А как сладко пахнет покойник, когда его положат на лавку, в окошко тянутся солнечные руки, прадед Данило читает книгу‑псалтырь, копошится огонек над свечкой, как пчелка над цветком; пахнет покойником и сосновыми стружками; можно сидеть в уголке и долго‑предолго глядеть, как на лавке лежит чужой человек – желтый, как бог на иконе, а над ним летает его душа, и нужно приглядывать за стаканом меда в красном углу, из него душа пьет мед, и меду все меньше и меньше, а души не видать, – какая она была у того дядьки – как жаворонок или как ласточка, а может, как бабочка или большой кусачий шмель.
Пирог с фасолью очень пухлый да вкусный, Данилко уплетает с воодушевлением, не забывая, что это за упокой, а тетка этого умершего дядьки такая дура, совсем не помнит, сколько пирогов дала Данилку, тащи хоть десятый – ничего не скажет, знай голосит с соседками. Очень славно, когда кто‑нибудь умирает – без Данилка дело не обходится: кличут прадеда читать, а правнук идет за поминальщика, так вдвоем и кормятся, а на улице весна, и теплый дождик прибивает пыль, и великий пост уже катится, как орех.
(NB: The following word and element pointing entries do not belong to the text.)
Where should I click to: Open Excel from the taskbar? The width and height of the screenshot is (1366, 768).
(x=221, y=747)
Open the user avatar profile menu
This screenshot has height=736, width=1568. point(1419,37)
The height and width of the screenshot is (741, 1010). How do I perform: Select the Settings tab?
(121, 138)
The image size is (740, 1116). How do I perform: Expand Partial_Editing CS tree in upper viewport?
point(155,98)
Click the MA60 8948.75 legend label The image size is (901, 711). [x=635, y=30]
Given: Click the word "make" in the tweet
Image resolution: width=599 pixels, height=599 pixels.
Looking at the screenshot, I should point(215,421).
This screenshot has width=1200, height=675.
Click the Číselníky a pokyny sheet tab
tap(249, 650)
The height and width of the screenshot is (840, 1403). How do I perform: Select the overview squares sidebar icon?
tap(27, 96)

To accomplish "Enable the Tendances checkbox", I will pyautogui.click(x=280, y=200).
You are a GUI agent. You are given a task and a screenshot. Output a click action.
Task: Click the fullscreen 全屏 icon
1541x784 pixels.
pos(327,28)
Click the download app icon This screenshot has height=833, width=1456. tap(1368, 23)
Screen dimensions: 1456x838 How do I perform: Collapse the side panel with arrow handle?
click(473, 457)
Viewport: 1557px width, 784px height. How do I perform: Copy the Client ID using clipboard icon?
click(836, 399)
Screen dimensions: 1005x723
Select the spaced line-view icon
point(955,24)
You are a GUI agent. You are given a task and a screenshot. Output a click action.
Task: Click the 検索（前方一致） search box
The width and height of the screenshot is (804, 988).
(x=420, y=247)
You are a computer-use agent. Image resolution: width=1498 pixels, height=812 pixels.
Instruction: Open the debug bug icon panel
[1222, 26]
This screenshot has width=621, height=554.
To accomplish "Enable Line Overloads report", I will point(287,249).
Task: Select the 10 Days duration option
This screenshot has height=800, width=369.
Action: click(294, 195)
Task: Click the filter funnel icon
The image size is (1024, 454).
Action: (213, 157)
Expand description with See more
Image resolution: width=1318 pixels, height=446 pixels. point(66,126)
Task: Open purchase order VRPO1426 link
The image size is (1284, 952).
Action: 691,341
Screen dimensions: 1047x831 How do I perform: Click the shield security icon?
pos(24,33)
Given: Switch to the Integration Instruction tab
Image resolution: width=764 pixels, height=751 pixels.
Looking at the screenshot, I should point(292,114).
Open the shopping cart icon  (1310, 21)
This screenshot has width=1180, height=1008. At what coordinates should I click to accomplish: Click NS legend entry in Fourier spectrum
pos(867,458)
А на страстной неделе, когда белят хаты, убирают дворы, Данилкина мать хоть и бедная хозяйка (даже козы нет), но и она свой двор выметет, все вымоет и хату обведет каймой: все крапинки да розы, а с печью целый божий день возится, зато во всем селе нет ни у кого такого таланта расписывать печь.
И всему селу это известно, и каждый зовет ее, Григориху, и она малюет им печь синим и красным, черным и рыжим, желтым и зеленым, как учила ее покойная мать, и вспоминает свою далекую сторонку близ города Золотоноши, откуда ее высватали. Вот за такой‑то работой кончается страстная и наступает светлый праздник, он связывается у Данилка с материнскими слезами, потому что отец невылазно торчит в чужих хатах и выпивает со всеми, кто ему подносит.